Generally, more parameters in a model allow for a better understanding of context, handling complex requests, and adapting to new situations. For applications like a chatbot designed to handle a wide range of topics, LLMs are often the best choice.
LLMs are also generally more capable in areas like broad code generation. However, for more specific code generation tasks or chatbots with a narrow focus, SLMs can be effective and may be preferred due to their efficiency.
The choice between an SLM and an LLM depends heavily on the application.
LLMs (Strengths):
Greater versatility and breadth: Better for tasks requiring broad knowledge, complex contexts, and generalisation to new situations.
More nuanced and comprehensive responses.
Stronger in complex tasks: Generally more capable in areas including, broad code generation, complex text summarisation, and handling open-ended queries.
SLMs (Strengths):
Efficiency and speed: Faster response times and lower computational costs, making them suitable for applications where latency and resource usage are critical.
Specialisation and focus: Can be highly effective for specific, well-defined tasks and domains, potentially outperforming LLMs in specific use cases.
Lower complexity: Simpler (and cheaper) to deploy and potentially easier to fine-tune for specific use cases.
Data privacy and security: SLMs can handle private or sensitive data on-premises or within tightly controlled environments.
On-device or edge use: SLMs can run directly on user devices (e.g. IoT hardware).
SLMs are not searching for a killer use case; their applications exist here and now. They don’t need vast supporting infrastructure and, compared to LLMs, are relatively easy to implement.
The question isn’t necessarily which technology will "win," but how each will find its space. It may be SLMs are the workhorses solving specific business problems, while LLMs continue to push the envelope.
In the end, unlike the aircraft analogy, the future might hold room for both technologies.
What Does Business Need?
It depends.

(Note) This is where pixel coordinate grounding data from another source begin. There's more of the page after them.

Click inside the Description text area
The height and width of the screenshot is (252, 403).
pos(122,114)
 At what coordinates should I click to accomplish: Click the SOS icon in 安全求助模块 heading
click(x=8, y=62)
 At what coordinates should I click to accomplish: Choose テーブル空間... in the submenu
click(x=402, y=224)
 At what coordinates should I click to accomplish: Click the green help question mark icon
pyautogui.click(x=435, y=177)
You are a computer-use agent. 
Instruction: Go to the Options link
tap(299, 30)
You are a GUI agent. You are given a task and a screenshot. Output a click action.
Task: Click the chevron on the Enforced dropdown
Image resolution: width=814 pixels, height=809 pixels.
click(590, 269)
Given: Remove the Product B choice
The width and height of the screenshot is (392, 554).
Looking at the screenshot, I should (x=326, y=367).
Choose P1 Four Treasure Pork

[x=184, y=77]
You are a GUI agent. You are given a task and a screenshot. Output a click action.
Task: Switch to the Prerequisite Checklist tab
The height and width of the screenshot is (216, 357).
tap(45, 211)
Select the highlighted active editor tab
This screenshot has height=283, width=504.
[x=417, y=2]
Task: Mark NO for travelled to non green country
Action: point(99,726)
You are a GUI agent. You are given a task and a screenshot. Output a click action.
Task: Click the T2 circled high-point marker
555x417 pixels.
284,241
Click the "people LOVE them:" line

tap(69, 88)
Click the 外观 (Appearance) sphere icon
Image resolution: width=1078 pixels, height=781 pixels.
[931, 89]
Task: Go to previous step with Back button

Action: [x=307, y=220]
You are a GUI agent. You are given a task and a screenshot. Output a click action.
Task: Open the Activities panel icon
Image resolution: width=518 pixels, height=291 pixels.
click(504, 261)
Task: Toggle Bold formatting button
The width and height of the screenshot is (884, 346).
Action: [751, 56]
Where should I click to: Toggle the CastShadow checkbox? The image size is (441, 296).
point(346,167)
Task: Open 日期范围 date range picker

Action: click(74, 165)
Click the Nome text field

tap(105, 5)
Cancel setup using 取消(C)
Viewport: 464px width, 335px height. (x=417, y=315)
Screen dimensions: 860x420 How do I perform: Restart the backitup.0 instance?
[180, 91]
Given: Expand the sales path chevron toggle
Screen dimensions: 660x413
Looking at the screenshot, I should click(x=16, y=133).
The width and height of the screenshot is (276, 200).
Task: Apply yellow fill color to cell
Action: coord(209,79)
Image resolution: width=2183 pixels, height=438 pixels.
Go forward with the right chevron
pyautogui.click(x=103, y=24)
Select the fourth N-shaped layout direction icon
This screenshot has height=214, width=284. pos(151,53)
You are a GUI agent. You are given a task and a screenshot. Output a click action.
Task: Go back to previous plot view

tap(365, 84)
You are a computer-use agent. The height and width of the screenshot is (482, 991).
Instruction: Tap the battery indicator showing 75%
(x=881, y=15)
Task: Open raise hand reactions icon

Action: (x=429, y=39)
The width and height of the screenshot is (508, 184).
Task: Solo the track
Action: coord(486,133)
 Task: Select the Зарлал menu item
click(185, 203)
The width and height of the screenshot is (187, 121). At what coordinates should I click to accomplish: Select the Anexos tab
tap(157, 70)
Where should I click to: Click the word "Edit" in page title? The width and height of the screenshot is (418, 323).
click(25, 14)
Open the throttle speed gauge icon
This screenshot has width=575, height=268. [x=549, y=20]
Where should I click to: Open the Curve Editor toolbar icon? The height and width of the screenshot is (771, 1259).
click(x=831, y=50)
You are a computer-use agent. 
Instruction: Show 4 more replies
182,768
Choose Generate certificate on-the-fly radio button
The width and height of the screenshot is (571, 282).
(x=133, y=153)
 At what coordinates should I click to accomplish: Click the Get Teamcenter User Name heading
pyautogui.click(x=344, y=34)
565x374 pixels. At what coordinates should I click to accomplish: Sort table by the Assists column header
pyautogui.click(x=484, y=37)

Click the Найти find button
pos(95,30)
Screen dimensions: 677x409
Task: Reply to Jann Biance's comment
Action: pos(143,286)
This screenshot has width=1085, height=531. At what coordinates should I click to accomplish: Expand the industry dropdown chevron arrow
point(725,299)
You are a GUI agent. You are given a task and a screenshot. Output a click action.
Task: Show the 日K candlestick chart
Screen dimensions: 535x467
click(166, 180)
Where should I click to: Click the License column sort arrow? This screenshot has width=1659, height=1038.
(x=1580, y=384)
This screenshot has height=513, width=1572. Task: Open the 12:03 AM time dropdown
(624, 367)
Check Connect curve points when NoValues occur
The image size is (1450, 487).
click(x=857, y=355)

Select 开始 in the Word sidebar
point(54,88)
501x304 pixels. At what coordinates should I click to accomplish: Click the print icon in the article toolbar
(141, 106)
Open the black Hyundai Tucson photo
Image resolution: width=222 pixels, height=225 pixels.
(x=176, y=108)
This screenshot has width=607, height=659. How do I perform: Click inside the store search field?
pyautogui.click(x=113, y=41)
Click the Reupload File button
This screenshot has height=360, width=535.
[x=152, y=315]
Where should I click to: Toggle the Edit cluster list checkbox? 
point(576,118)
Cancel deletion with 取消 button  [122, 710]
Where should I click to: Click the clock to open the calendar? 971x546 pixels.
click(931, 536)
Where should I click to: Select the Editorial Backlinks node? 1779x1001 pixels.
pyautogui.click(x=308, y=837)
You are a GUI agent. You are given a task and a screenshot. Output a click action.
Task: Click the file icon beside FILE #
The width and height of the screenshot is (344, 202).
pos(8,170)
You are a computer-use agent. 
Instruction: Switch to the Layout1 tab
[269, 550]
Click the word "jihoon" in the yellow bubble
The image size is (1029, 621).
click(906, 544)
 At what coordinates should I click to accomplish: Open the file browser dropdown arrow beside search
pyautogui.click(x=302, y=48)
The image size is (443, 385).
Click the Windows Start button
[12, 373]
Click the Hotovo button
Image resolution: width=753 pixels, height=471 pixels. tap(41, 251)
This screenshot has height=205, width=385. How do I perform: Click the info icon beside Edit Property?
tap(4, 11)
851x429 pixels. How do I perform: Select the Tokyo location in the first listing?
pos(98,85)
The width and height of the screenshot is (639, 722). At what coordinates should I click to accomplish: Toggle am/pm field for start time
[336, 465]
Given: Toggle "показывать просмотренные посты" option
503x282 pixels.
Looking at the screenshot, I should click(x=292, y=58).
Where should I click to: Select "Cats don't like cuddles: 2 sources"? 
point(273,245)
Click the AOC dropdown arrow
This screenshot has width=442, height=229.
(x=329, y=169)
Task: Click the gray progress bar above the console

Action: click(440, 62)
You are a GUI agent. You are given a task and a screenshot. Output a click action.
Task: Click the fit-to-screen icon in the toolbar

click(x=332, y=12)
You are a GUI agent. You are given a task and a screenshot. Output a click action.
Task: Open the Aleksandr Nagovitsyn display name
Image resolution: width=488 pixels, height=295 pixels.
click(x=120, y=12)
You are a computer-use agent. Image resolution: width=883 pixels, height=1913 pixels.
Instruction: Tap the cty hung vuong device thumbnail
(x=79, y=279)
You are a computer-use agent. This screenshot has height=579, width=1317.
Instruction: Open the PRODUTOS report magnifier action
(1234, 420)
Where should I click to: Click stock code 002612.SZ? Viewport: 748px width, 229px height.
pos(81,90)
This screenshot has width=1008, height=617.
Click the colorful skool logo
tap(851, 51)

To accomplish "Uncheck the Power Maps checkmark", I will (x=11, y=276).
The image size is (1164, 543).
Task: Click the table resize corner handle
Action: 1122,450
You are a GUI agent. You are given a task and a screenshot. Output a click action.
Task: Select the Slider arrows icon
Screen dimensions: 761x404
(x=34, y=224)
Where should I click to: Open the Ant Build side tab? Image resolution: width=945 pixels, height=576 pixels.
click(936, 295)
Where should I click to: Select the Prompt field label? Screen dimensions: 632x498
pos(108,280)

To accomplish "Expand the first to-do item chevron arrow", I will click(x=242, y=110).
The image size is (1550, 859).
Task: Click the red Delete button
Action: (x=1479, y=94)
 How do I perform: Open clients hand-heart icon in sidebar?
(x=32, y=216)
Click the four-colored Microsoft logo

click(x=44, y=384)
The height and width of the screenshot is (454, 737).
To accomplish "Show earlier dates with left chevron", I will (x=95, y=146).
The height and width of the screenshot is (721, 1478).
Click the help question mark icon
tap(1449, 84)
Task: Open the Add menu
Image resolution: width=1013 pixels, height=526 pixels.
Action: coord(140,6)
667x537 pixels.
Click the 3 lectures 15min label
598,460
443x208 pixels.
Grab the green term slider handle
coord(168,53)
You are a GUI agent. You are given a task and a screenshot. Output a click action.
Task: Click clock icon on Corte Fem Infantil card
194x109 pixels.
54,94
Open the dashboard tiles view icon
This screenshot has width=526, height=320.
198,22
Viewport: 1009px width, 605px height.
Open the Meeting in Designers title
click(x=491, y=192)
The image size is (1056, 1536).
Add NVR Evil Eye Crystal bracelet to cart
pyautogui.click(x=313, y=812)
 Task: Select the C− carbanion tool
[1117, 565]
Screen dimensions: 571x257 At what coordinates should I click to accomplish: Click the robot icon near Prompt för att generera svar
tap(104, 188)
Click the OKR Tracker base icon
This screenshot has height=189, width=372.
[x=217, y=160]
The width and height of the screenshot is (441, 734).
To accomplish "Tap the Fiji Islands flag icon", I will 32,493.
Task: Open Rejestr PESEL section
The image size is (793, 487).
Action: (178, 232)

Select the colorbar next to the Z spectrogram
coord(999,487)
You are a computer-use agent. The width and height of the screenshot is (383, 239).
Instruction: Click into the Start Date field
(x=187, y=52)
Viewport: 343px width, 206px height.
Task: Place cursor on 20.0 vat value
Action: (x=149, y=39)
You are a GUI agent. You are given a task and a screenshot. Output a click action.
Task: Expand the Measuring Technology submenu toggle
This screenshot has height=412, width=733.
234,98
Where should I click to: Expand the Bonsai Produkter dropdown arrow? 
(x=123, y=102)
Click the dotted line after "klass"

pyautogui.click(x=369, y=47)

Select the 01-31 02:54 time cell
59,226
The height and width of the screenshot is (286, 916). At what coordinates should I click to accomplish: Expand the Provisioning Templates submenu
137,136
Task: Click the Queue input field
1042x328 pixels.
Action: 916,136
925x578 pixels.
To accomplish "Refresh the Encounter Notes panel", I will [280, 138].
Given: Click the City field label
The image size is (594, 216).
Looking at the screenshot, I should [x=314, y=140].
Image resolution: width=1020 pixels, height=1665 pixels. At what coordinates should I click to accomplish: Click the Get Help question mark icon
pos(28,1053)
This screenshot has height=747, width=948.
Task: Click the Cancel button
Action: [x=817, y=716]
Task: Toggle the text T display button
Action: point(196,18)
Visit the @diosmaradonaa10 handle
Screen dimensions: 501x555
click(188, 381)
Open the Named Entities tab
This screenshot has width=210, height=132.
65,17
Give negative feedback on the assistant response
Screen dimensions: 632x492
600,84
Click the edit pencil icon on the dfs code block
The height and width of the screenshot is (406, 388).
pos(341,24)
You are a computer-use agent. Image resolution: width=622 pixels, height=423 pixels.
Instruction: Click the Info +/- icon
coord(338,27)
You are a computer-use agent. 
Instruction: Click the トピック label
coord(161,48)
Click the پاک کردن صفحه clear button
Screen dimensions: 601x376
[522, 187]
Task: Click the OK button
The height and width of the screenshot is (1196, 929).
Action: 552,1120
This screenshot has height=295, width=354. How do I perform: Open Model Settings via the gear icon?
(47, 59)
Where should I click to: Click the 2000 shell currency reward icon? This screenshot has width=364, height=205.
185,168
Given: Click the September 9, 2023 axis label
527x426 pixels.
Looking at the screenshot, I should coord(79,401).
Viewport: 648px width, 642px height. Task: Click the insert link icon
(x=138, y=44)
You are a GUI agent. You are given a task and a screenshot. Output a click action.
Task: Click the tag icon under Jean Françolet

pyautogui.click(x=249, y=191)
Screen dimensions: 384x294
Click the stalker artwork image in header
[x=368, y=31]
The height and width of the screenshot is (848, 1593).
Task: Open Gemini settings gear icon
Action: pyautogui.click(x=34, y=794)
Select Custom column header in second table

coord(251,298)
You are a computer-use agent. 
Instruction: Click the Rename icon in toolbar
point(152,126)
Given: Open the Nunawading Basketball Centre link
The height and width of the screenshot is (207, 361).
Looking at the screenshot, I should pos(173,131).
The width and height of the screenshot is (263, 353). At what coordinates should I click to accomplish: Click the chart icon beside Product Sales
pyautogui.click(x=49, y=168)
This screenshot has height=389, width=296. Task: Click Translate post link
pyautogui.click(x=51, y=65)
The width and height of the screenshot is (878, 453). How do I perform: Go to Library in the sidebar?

Assuming privacy and security issues can be addressed, then LLMs cope much better in coding applications and in situations where contextual understanding and, to a point, reasoning are required.
SLMs are best for specific, customised business applications—on-site or at the edge. Their chat-style, flexible user interface (rather than point-and-click) adds natural language querying, quick data lookups, or guided customer service workflows. They can complement existing systems.
SLM-based applications can remove much user frustration with existing software systems, where users have to comply with software demands rather than the most efficient way to complete a task.
History shows it is best to be cautious about technological predictions. The "obvious" winner often isn’t obvious until after the fact. I simply suggest that the focus should remain on solving real problems rather than chasing the most hyped solution.